I am really on the fence here because if I remain "kind", I may be able to coax something out of him.

I really do want to explore something, outside of "friends" with this person, but after ALL THIS........I'm just mad.

 

So the question is weather to UNLEASH, VANISH or take a MIDDLE GROUND (which is what we have both been doing for months). BTW, I know the easiest thing to do would be to just go, "do you like me or what?"

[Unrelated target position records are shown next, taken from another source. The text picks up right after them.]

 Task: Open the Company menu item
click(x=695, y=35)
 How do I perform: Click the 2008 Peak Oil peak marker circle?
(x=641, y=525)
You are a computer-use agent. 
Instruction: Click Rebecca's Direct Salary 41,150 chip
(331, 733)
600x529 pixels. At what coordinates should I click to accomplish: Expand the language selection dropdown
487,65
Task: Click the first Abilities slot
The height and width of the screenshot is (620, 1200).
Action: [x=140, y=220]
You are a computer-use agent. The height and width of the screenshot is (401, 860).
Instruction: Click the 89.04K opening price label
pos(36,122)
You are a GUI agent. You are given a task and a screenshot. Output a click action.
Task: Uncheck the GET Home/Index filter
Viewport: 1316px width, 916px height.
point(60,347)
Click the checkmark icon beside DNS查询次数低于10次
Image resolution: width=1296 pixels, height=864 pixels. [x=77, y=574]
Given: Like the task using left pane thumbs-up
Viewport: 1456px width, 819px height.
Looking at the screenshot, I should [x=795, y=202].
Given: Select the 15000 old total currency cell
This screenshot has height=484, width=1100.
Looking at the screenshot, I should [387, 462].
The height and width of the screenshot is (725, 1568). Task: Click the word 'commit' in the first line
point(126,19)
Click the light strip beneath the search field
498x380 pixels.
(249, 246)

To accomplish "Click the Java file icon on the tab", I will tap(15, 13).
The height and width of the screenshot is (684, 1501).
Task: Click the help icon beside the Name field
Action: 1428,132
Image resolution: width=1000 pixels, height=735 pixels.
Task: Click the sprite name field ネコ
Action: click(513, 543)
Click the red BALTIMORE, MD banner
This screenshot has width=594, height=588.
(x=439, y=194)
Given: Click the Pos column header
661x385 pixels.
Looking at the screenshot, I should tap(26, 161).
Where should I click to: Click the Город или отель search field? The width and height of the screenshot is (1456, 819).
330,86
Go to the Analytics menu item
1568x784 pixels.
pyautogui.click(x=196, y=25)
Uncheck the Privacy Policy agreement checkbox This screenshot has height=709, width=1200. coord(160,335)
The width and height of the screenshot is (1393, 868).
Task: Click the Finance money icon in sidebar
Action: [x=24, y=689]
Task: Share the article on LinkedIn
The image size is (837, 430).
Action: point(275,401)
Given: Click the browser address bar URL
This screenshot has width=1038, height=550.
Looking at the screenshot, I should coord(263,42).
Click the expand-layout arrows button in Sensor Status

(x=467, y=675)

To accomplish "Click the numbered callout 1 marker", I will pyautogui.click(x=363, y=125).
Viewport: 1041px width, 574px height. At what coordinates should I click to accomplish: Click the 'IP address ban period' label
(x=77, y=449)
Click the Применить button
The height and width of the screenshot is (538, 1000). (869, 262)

Somehow, that just does not seem right at this stage.

 

Thank you for taking the time to read.

Posted

Take the high road. You generally feel better about yourself and the way you leave things when you take the high road.

 

Accept that this isn't going anywhere - how can it with a guy who can't even work up enough nerve to speak a few words, regardless of what those words are? There's no need to devote more time to the chase. No need to unleash, either. Pity him for being another broken human among many.

Posted

hun, really if this guy hasnt made the move on you yet and is just giving off mixed signals, dont waste anymore of your time. if he cant even get up enough courage to tell you how hes feeling and leave you hanging like that without any phone calls then just leave him be. i know the anger is building up, trust me i know, but sometimes you have to sit back and say is it really worth it. then again you dont want to get mad and say something bad and ruin any chance, if there is one. if he is a real man he will call. so NO dont UNLEASH, dont vanish - hold your head high and go about like nothings wrong, it'll kill him, dont let him think he got to you. so yes basically stay middle ground, he needs to man up and talk to you. im going through almost a similiar situation, not totally similiar but similiar in the man just being a complete coward. good luck.